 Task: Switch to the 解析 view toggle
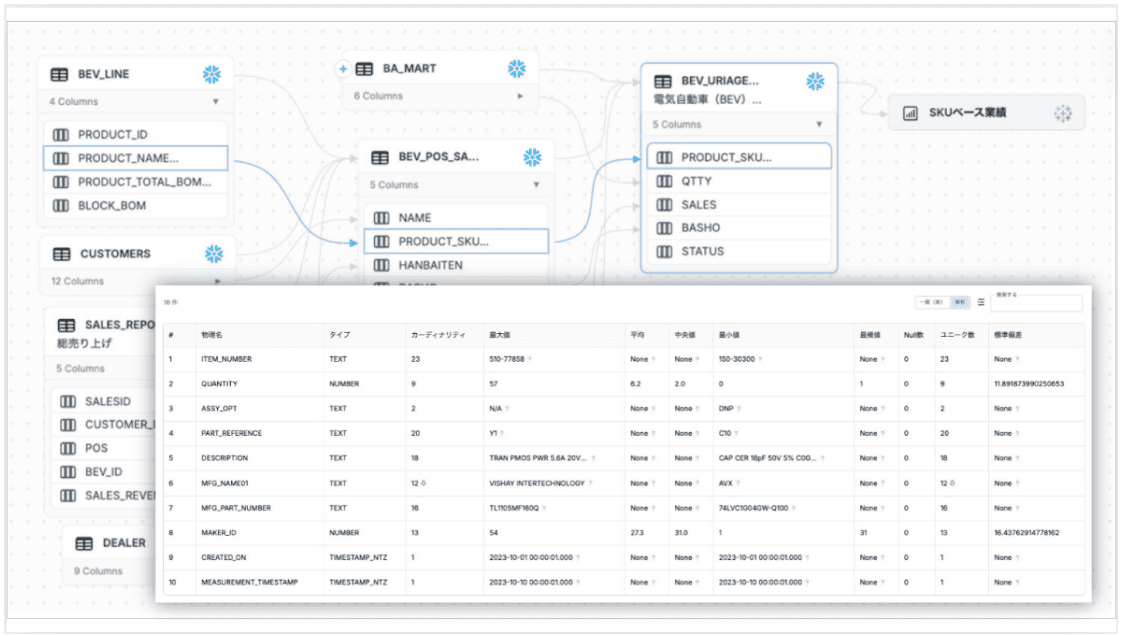[959, 302]
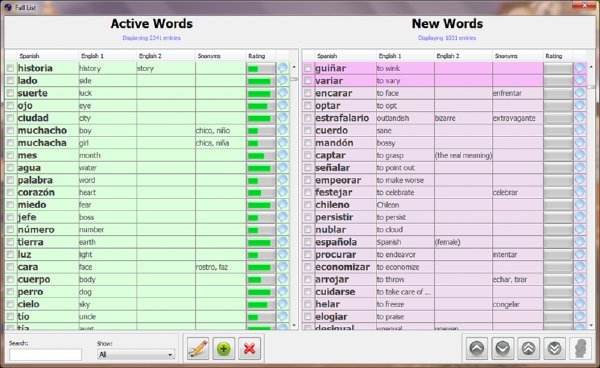
Task: Click the double down arrow move-to-bottom button
Action: coord(554,348)
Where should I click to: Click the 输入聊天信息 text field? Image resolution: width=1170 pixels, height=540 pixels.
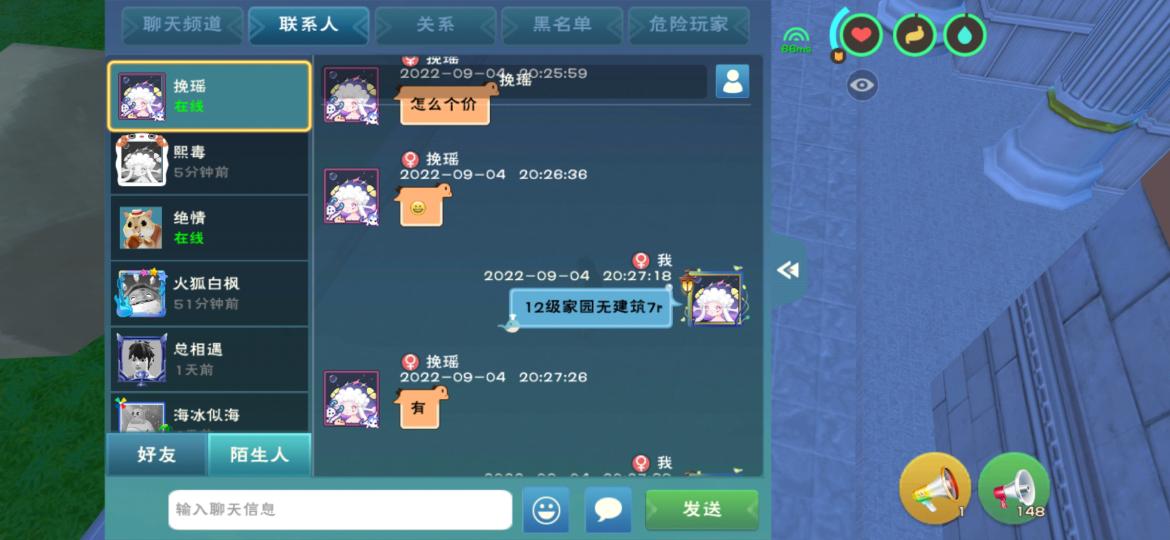tap(340, 509)
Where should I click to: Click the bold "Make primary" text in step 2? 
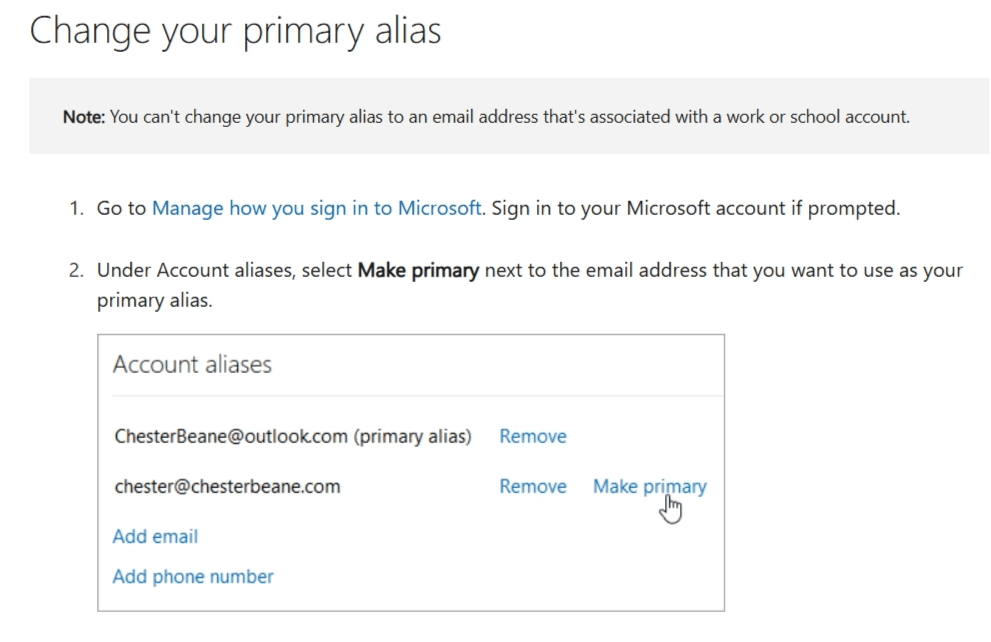(418, 270)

> [DESCRIPTION OF THE TASK] Only the lines from the one containing "Where should I click to: Click the bold" through the end of the records above should be retyped, exactly as they stand, with any pictures left out.

> [WRITTEN RESPONSE]
Where should I click to: Click the bold "Make primary" text in step 2? 
(418, 270)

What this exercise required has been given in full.